For several years, ASAN consulted with Sesame Street on their See Amazing project and the development of their autistic character, Julia. Until this summer, the content Sesame Street produced showed parents that their autistic children could live great lives, and taught autistic and neurotypical children ways to become friends. Through this approach, See Amazing successfully encouraged the inclusion of autistic children in their communities, and had a widespread positive impact.
Sesame Street has now decided to undo that progress. Its latest PSAs featuring Julia promote Autism Speaks’ “Screen for Autism” initiative and their resource for parents of newly-diagnosed autistic children, the 100 Day Kit. Like much of Autism Speaks’ recent advertising, these PSAs use the language of acceptance and understanding to push resources that further stigma and treat autistic people as burdens on our families.

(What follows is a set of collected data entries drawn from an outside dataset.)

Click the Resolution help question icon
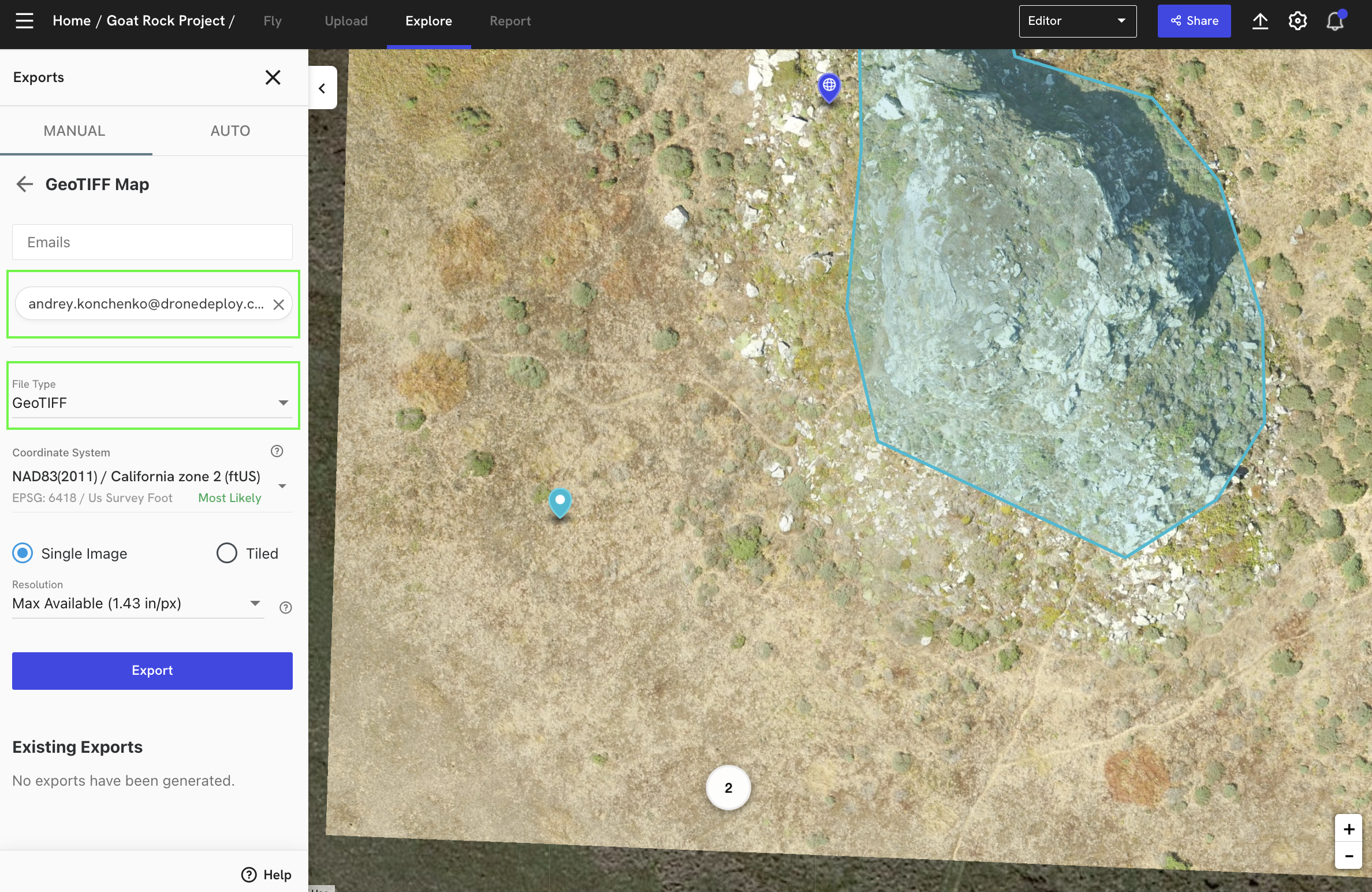The width and height of the screenshot is (1372, 892). coord(285,607)
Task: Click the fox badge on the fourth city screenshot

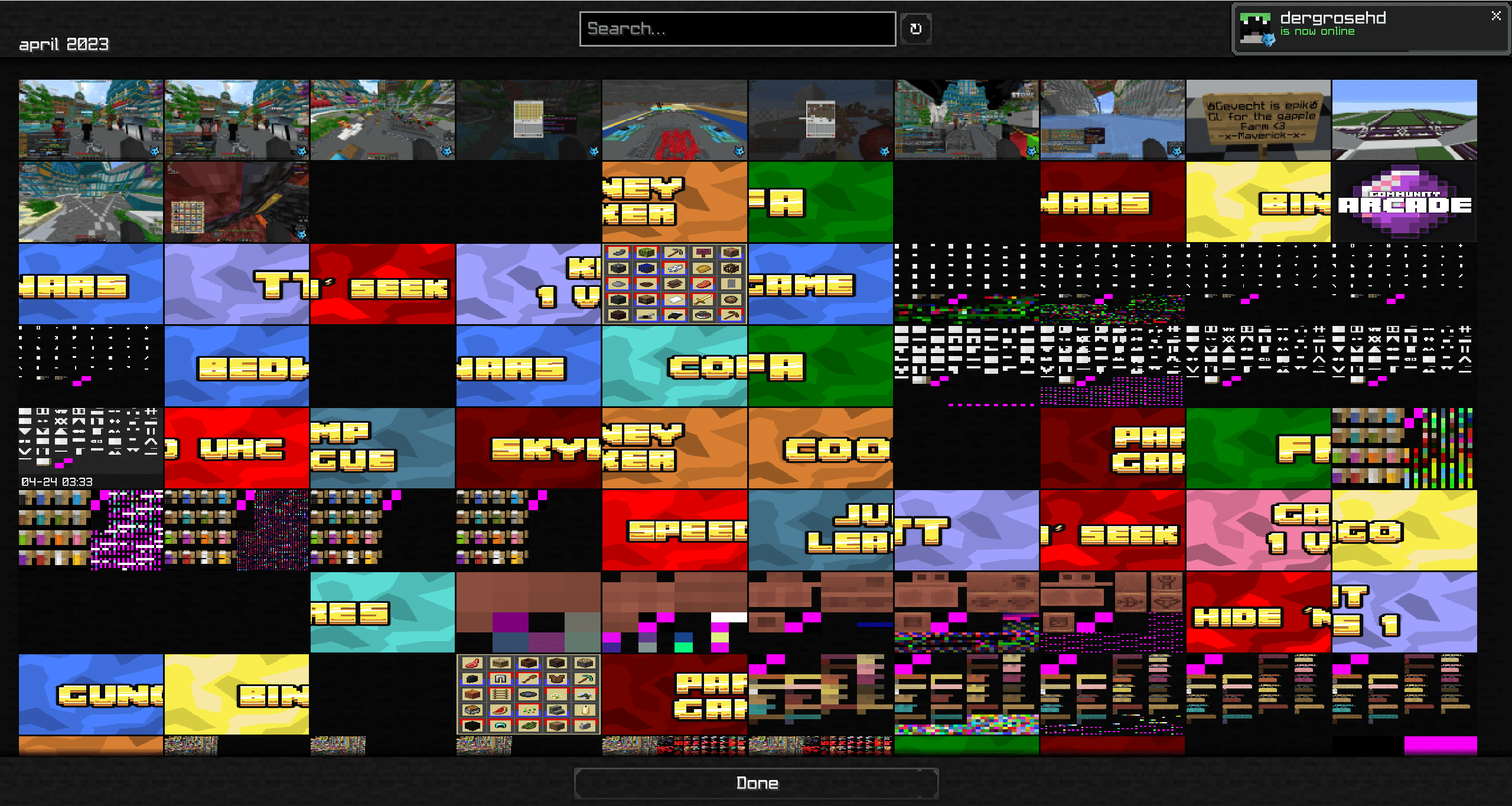Action: [x=1031, y=152]
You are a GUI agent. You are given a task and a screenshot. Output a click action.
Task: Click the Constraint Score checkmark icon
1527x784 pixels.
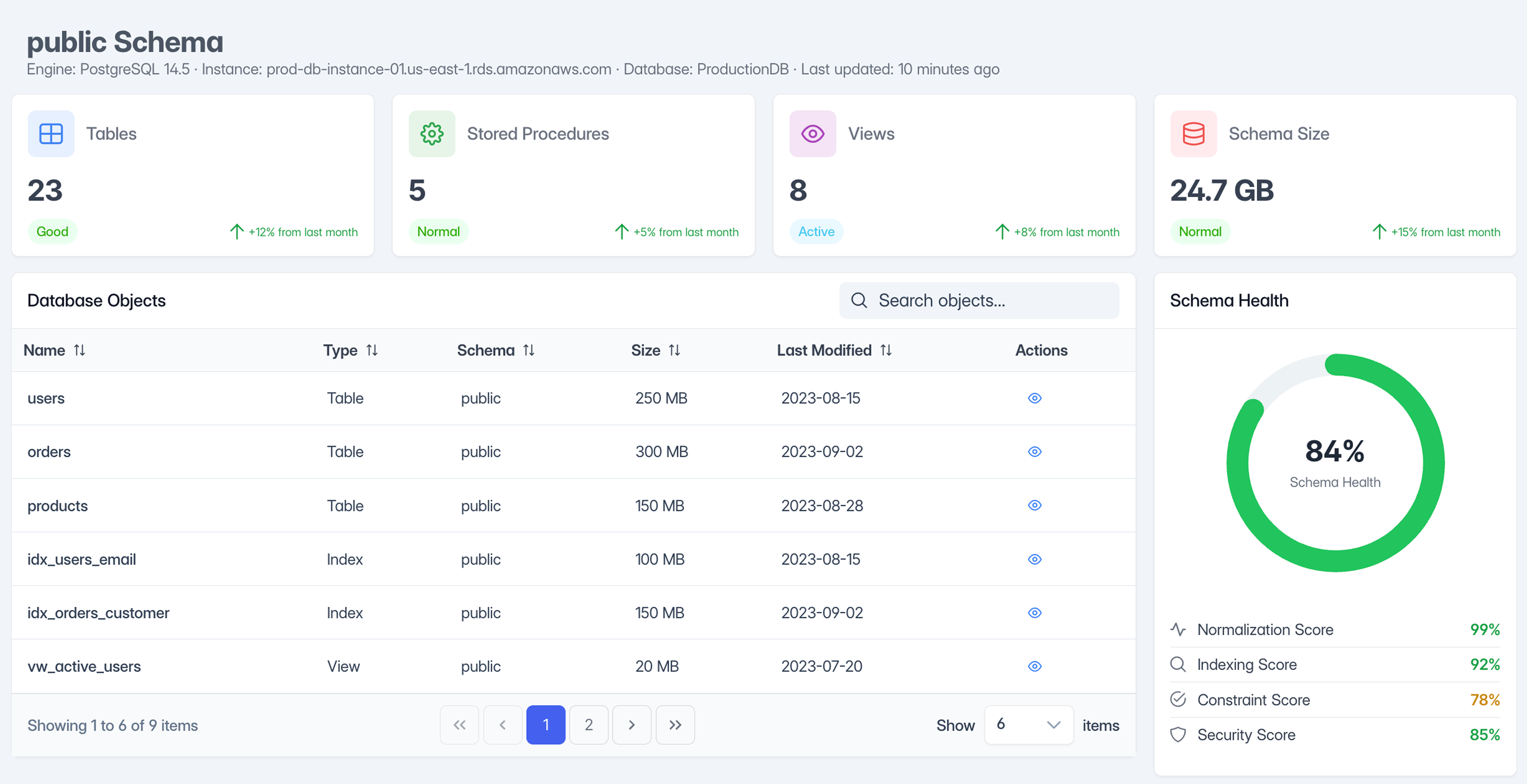1178,700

The 100 Day Kit encourages parents to blame family difficulties on their autistic child (“When you find yourself arguing with your spouse… be careful not to get mad at each other when it really is the autism that has you so upset and angry”) and to view autism as a terrible disease from which their child can “get better.” It recommends compliance-based “therapies” and pseudoscientific “autism diets,” but fails to educate families about communication supports. It even instructs parents to go through the five stages of grief after learning that their child is autistic, as they would if the child had died.
We discussed with Sesame Street, repeatedly and in great detail, what this decision would mean for the autistic community. We explained to them how these ideas harm autistic children and our families, and reinforce societal prejudice against autistic people. Our contacts acknowledged that the Autism Speaks resources were harmful and portrayed autistic children in a negative light — yet they were unwilling to reverse course in their plans to promote them. As a result, we have formally ended our partnership with Sesame Street.

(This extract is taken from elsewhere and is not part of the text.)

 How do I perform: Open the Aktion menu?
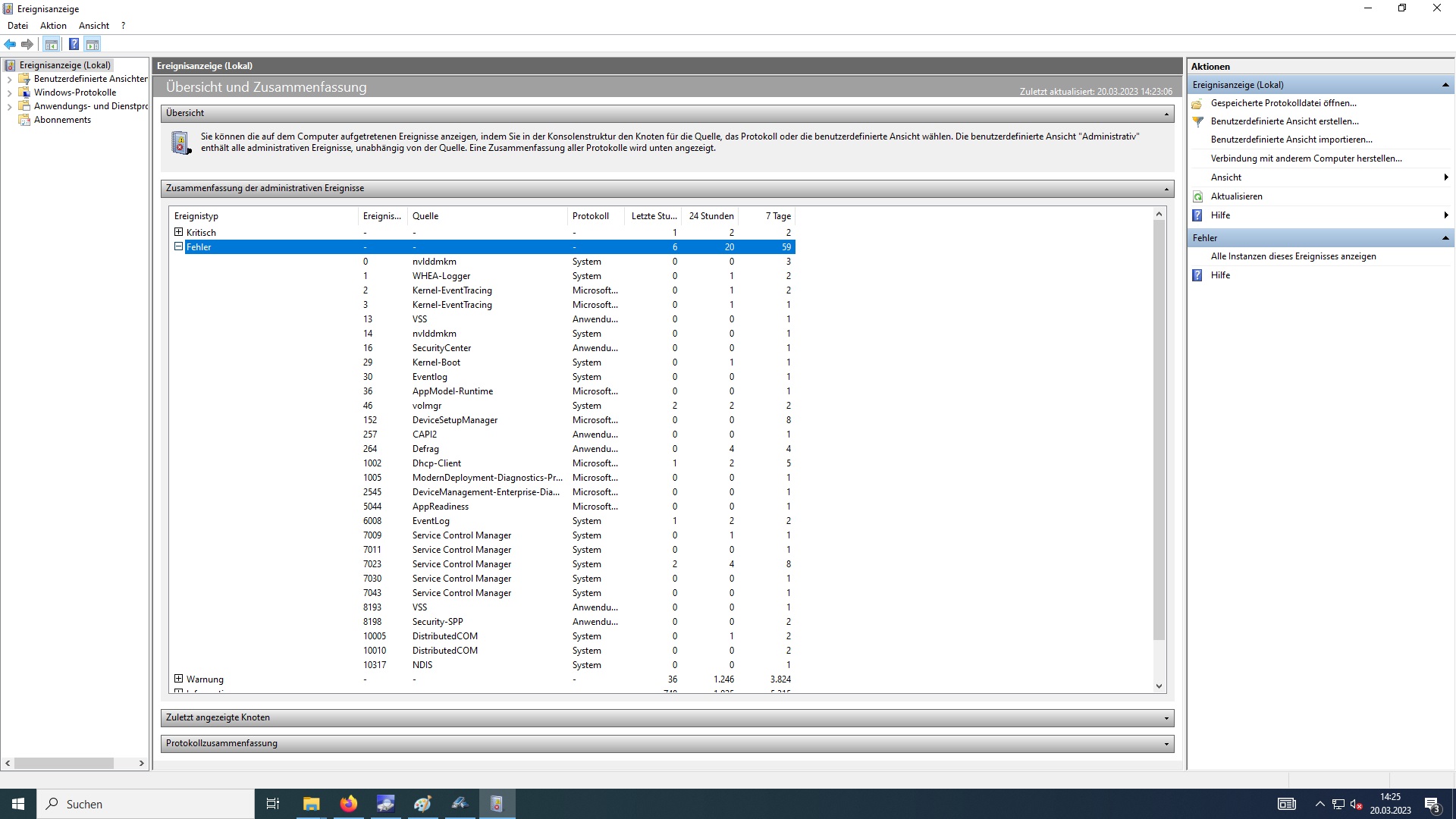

Too often, parents of autistic children are bombarded with terrifying messages. They are told that their autistic child will destroy their marriage and their nondisabled children’s lives. They are told that their child’s happiness — and their own — depends on the child “getting better” by hiding their autistic traits, and to work toward this goal above all else. They are told to grieve for the hypothetical nondisabled child they had imagined, rather than to love and connect to the autistic child in front of them. These messages hurt autistic people, scare our families, and encourage our communities to fear and exclude us. Autism Speaks has played a central role in developing them.
The See Amazing initiative was groundbreaking because it offered an alternative to these stories. It let families know that their autistic children are amazing, can live happy lives, and are deserving of love. Now, Sesame Street has decided to let See Amazing become just another vehicle for Autism Speaks to spread the same old toxic ideas.
Decision-makers at Sesame Street understand the position they are in. For fifty years, Sesame Street has created content with the explicit goal of impacting the real lives of children and families. It is too late to pretend that Sesame Street can amplify harmful messages without causing harm. We call on Sesame Street to recognize the damage they are doing, end their partnership with Autism Speaks, and commit to producing and promoting only content which increases the inclusion, acceptance and well-being of autistic children.
The Autistic Self Advocacy Network is a 501(c)(3) nonprofit organization run by and for autistic people. ASAN was created to serve as a national grassroots disability rights organization for the autistic community run by and for autistic Americans, advocating for systems change and ensuring that the voices of autistic people are heard in policy debates and the halls of power. Our staff work to educate communities, support self-advocacy in all its forms, and improve public perceptions of autism. ASAN’s members and supporters include autistic adults and youth, cross-disability advocates, and non-autistic family members, professionals, educators, and friends.